PAULO CÉSAR RÉGIS DE SOUZA *

Nos últimos 25 anos de história da Associação Nacional dos Servidores da Previdência e da Seguridade Social (Anasps) passamos por muitas crises no INSS.

Num determinado momento, tivemos que hastear a bandeira de defesa e preservação, contra o desmanche, pois alguém dera a infeliz ideia de os Correios passarem a conceder benefícios.

Depois, vimos partir quase 4 mil auditores fiscais para a Receita Federal, com o fim da Receita Previdenciária, o que tornou o INSS a única autarquia do mundo sem acesso à sua receita.

Os gestores, administradores, especialistas, terceirizados ou não, com mestrado e doutorado, bem como os caloteiros, aplaudiram a sinistra ideia, bajulando o mercado em nome da racionalização administrativa. Sem a Receita Previdenciária, o INSS apequenou-se.

Assistimos, manietados, à transferência da dívida ativa para a Procuradoria Geral da Fazenda Nacional, (o mais ineficiente órgão de cobrança e recuperação de crédito do planeta), sendo que os procuradores da AGU que ficaram, passaram a tratar no INSS de questões formais e legais de benefícios.

Passamos por uma reforma da Previdência de FHC e duas de Lula contra direitos sociais e garantias constitucionais, contra trabalhadores e servidores. Enfrentamos a reforma de Temer que, como as demais, é contra trabalhadores e servidores. Empurram-nos goela abaixo o fator previdenciário, proposto pelo FMI, como farsa e engodo em nome do mercado e do PIB, para reduzir o déficit do INSS, mas que não reduziu nada e só serviu para achatar benefícios urbanos.

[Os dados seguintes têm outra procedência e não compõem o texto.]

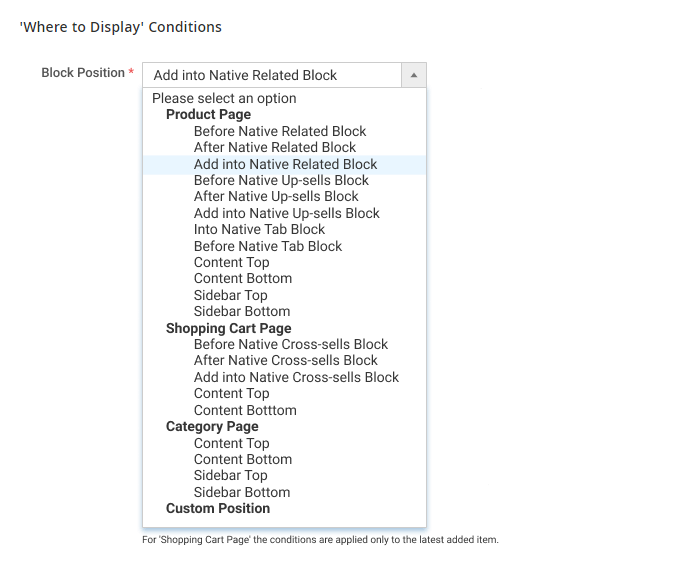Select highlighted Add into Native Related Block

pyautogui.click(x=284, y=164)
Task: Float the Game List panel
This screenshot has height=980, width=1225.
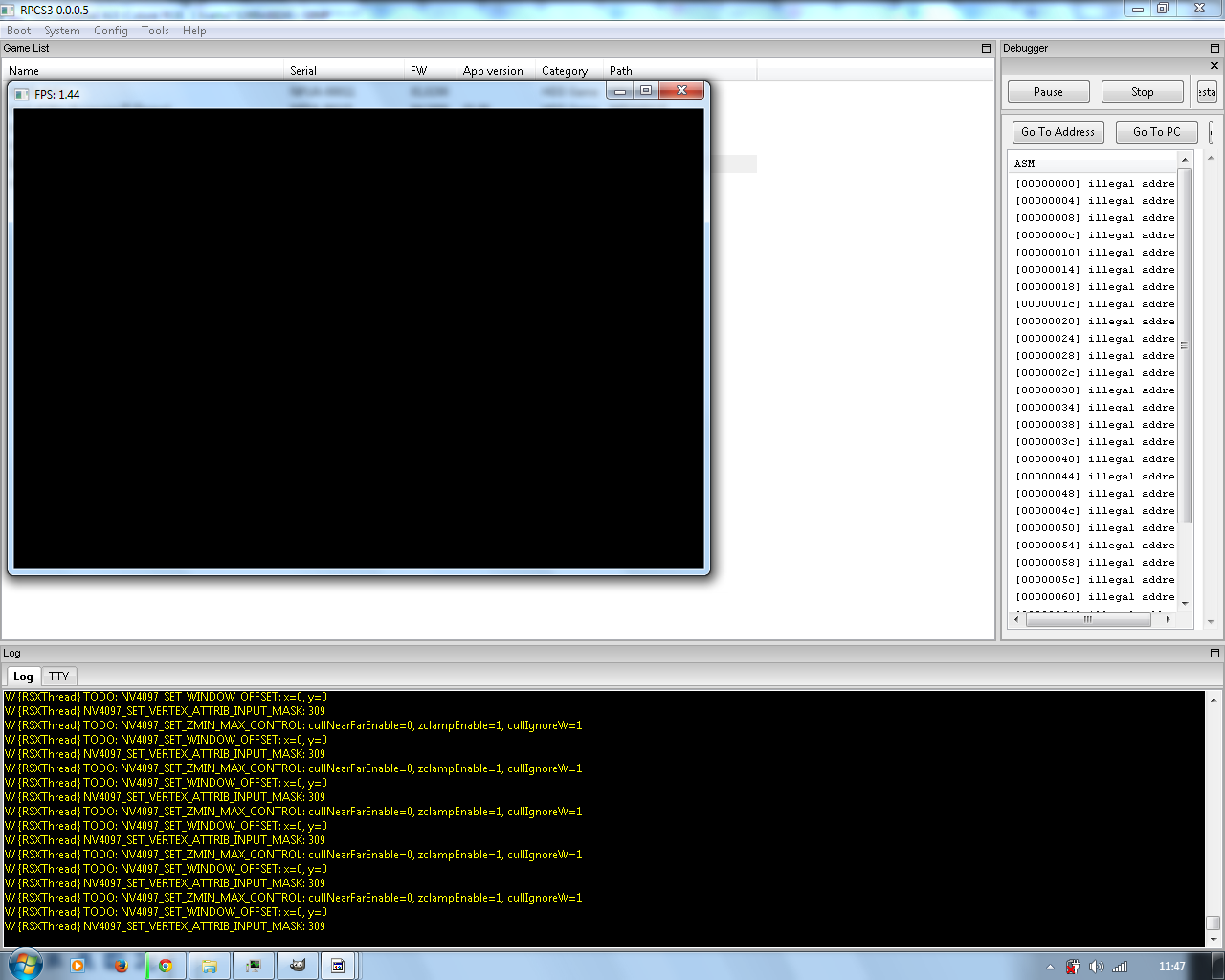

Passamos por muitos ministros. Seguimos teleguiados pelo Ministério da Fazenda, que controla o que vai bem, como os fundos de pensão e os planos de previdência com ativos de R$1,5 trilhão; abandona o que vai mal, como os Regimes Próprios de Previdência da União, dos estados e municípios; mente quando diz que a Previdência é deficitária, seja no regime de caixa, seja no de Seguridade Social, sem considerar os saques que a Fazenda faz no regime de caixa e na Seguridade Social, com o Funrural, Refis, renúncias e desonerações, DRU, pagamentos indevidos do seguro desemprego e a despesa de pessoal da União, ex-territórios e DF.

Nossas dificuldades se agravaram. Quase três mil servidores do INSS, que estavam recebendo abono de permanência em serviço, já se aposentaram. Outros 10 mil podem se aposentar.

O governo ignorou recomendações do TCU para recomposição do quadro de servidores, para que fosse preservada a cultura da casa. É olímpica a omissão e a insensibilidade do governo. Não há perspectivas de concurso nem de reposição de recursos humanos.

Os efeitos já se fazem sentir no INSS. O Plano de Expansão de Agências para as cidades com 20 mil habitantes foi abandonado. Há dezenas de agências sem servidores ou apenas com um servidor ou com servidor remoto.

Em 2017, os servidores deram a alma à instituição que tanto amam, recebendo 9.388.818 benefícios, concedendo 4.995.623 e indeferindo 3.950.436. Houve queda no efetivo, há muitos servidores cedidos e muitos servidores em licença médica. Estamos operando no limite.

A invenção de uma nova Previdência Digital ainda é um sonho. Botões de ferro e olhos de vidro não vão validar benefícios. Ridículo mandar um velhinho conversar com um totem.

A Previdência continua precisando de servidores, o que vai levar a Anasps a trabalhar pesado para que a memória previdenciária seja preservada. O problema é que temos 60 milhões de segurados contribuindo; 30 milhões do RGPS, inclusive 10 milhões de rurais, que pouco ou nunca pagaram e que precisam de atendimento respeitoso, civilizado e de qualidade. Mas lamentavelmente, o INSS está no chão de uma incompetência para o desespero dos servidores que resistem aos segurados e aos beneficiários. Trocaram a esperança pela ausência de horizontes e perspectivas.